Hello & happy 1 year birthday to me!

(deactivated member)
on 4/22/04 1:39 am - Glen Burnie, MD
Hello & happy 1 year birthday to me! 1 year ago today, I was in the hospital preparing for my surgery. My life has changed so much. I have lost 102 lbs. & over 140 inches! I have gone from a size 24 to 12 & 14's! I wear medium & large. My life is so different then it was just 12 months ago. I am normal. I am healthy. I am in love. I am going to ***** Cana in the Dominican Republic next month to celebrate my new life. I only need to loose another 18 lbs, or so, to hit my personal goal. I am the thinnest that I have been in almost 15 years! Loosing all of this weight has made many changes in my relationship with my daughter. In some strange way, it seems to scare her. She thinks that her life has changed because I am dating. But, I believe her life has changed because she is going on 14, in her last year of middle school & her Mom has become an emerging butterfly. I am no longer building my whole world around her & food. I am actually having a fulfilling life of my own. The life that God intended for me to have. Life still is hectic. Yesterday, my basement flooded because the hose to my ice maker had a hole in it. I heard water running 15 mins before I had to leave to go to a Memorial service for 1 of my dear girlfriends. I called my boyfriend, he talked me through what I needed to do. My Dad & I got it under control.
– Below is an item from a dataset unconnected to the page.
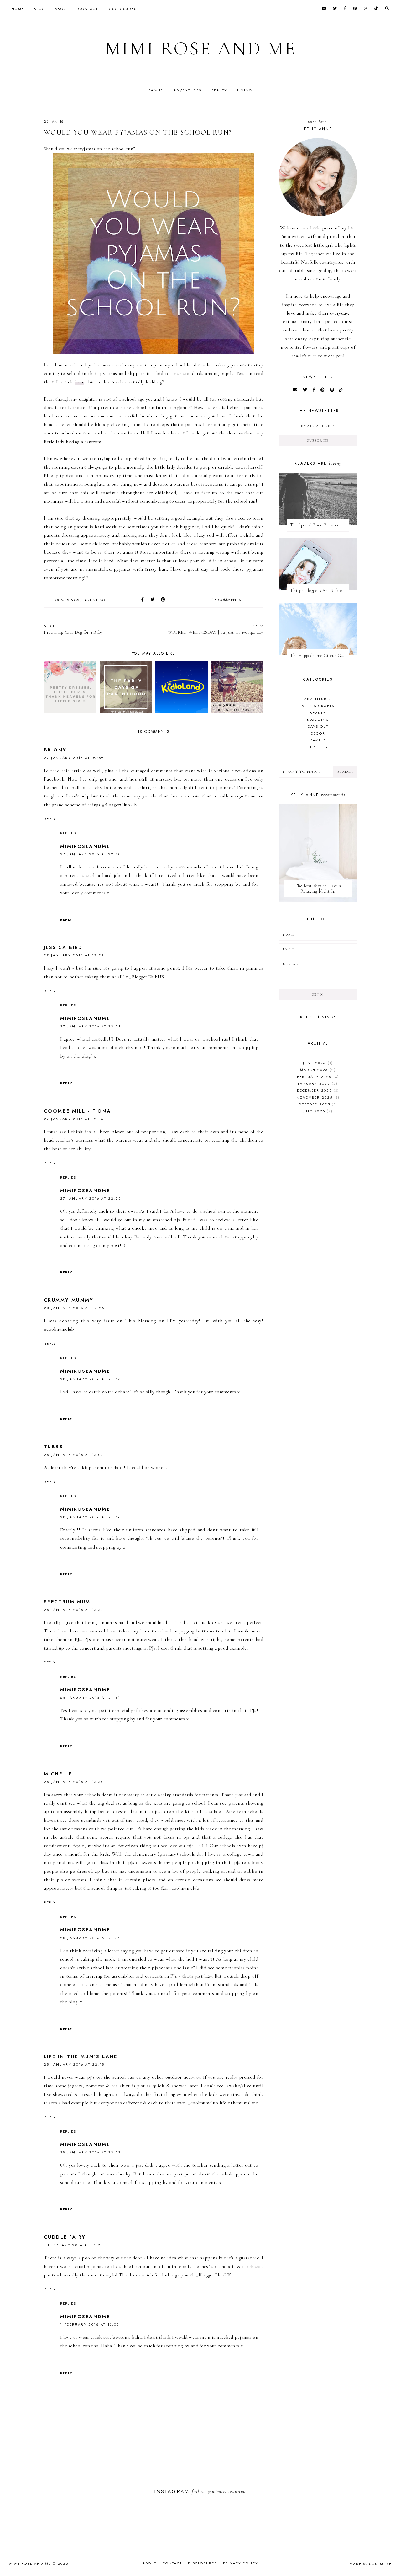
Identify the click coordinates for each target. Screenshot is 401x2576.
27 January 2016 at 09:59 (74, 757)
I went to the funeral. He fixed it when he got off of work & life marches on. Having the surgery does not make our lives stress free. Yet, somehow, we learn to handle things better. Incidences, like my home flooding, become more manageable... I am able to handle things without blowing them completely out of proportion. I am at peace with myself & my life. Would I have this surgery all over again? YOU BET! Congratulations to all of us, wherever we are in our personal journeys. May God continue to bless us all! Peace out!
rstamper
on 6/2/04 6:21 am - Calvert City, KY
Happy Anniversary to you too! My surgery was 4-21-03. It is hard to believe that it has been over 1 year but at the same time it seems like a life time ago. I am 3 lbs below goal,have lost 100 lbs and am completely off all of my medicines. I have gone from a size 22 to a 6. Now the goal is to keep it off,I guess that is my biggest fear. I never want to be like I was before. I can eat pretty much any thing I want,no sugars no fried foods though,dumping bad,which is a blessing I believe. I am blessed not to have to have any plastic surgery either, things aren't as they use to be but the again I am 44 and a grandma of 3, my hsuband says it is like being married to a new person,he has never seen me this size. I do believe that the stress factor is not as bad as before either,but then again we have a weight lifted off of us(HA HA).Lets just keep up the good work and be a blessing in someone else's life and an angel like what we have had.